Coal companies get sweetheart deals on federal leases, shortchange taxpayers
As if climate disruption, air pollution, health problems, and landscape destruction weren’t bad enough, here’s another reason to hate the coal industry: Coal companies are shortchanging U.S. taxpayers out of tens of millions of dollars they should be paying for the rights to mine federal land.
A new report [PDF] from the inspector general of the Interior Department reveals that the Bureau of Land Management routinely underestimates the value of coal, letting companies like Peabody and Arch Coal snap up federal mining rights for a song, often with little or no competition. More than 80 percent of coal leases up for auction in the past 20 years received only one bid, the report found.
The report said that the process by which the value of the leases is computed is faulty, costing the government millions. At the current rate of coal leasing, the inspector general found, every penny-a-ton undervaluation costs the taxpayers $3 million.
Further, the Bureau of Land Management allows coal companies to expand their leaseholdings by as much as 960 acres with no competitive bidding and little oversight, the report says. The bureau has approved 45 such lease modifications since 2000 without adequate documentation, the report states, potentially costing taxpayers $60 million.
Allowing coal companies to pay bargain-basement prices for mining rights supposedly keeps coal-fired power cheap for Americans. But as we turn to cleaner and increasingly cheaper sources of energy, coal’s share of the electricity market is falling — from 50 percent to 40 percent over the past decade. That’s leading U.S. coal companies to ship their goods to Asia, where coal sells for four to seven times more than it does in the U.S., yet the BLM isn’t properly accounting for that higher export value, the report found.
Interior is conducting a separate investigation into whether coal being exported to Asia is properly valued by the BLM. Meanwhile, at the request of Congress, the Government Accountability Office is taking its own look at coal leasing programs.
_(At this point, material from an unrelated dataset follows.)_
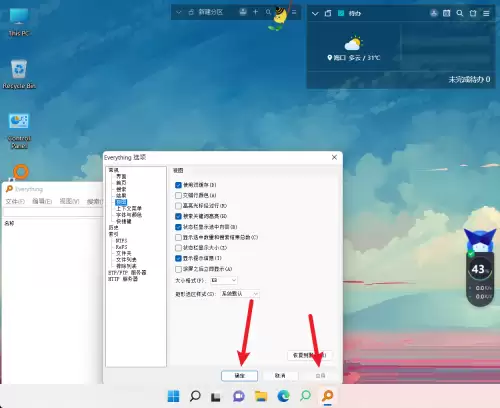This screenshot has height=408, width=500.
Task: Uncheck the 使用双缓冲 (D) checkbox
Action: click(x=178, y=185)
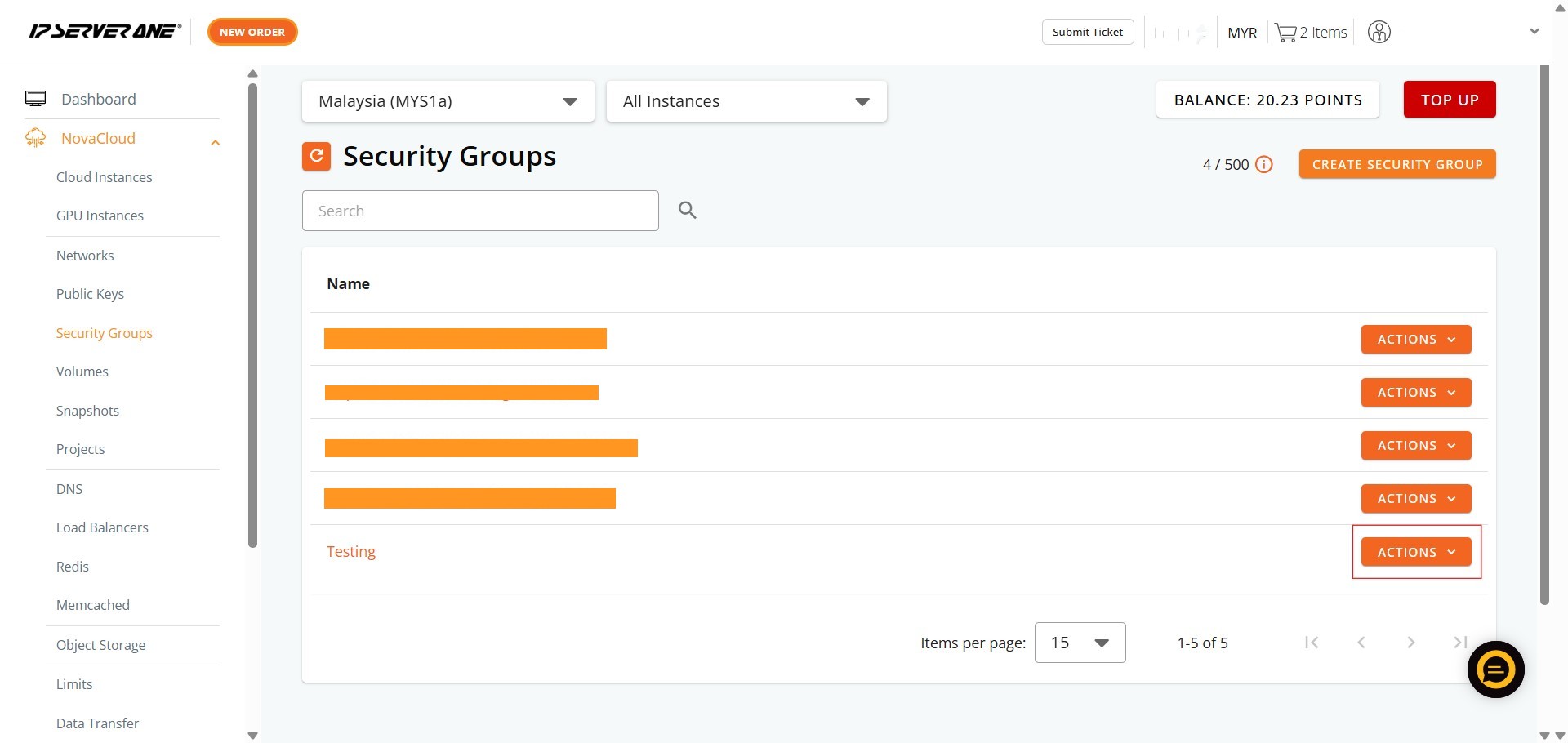Navigate to Cloud Instances in sidebar

pos(104,177)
Luke Popovich of the National Mining Association called the loss of value highlighted by the inspector general’s report a “rounding error” compared to the $2.4 billion in royalties and lease payments the government collected from the coal industry last year. Hardly. An independent study published in 2012 estimated that the BLM’s consistent undervaluing of coal cost the government $30 billion over the last 30 years. Add in all the hidden external costs of coal mining and production, and this is looking like a really terrible deal for taxpayers.
The BLM says it’s revamping its process and convening a task force to consider how it values coal leases. Green groups like the Sierra Club are unimpressed; they’re calling for a moratorium on all coal leasing on federal land.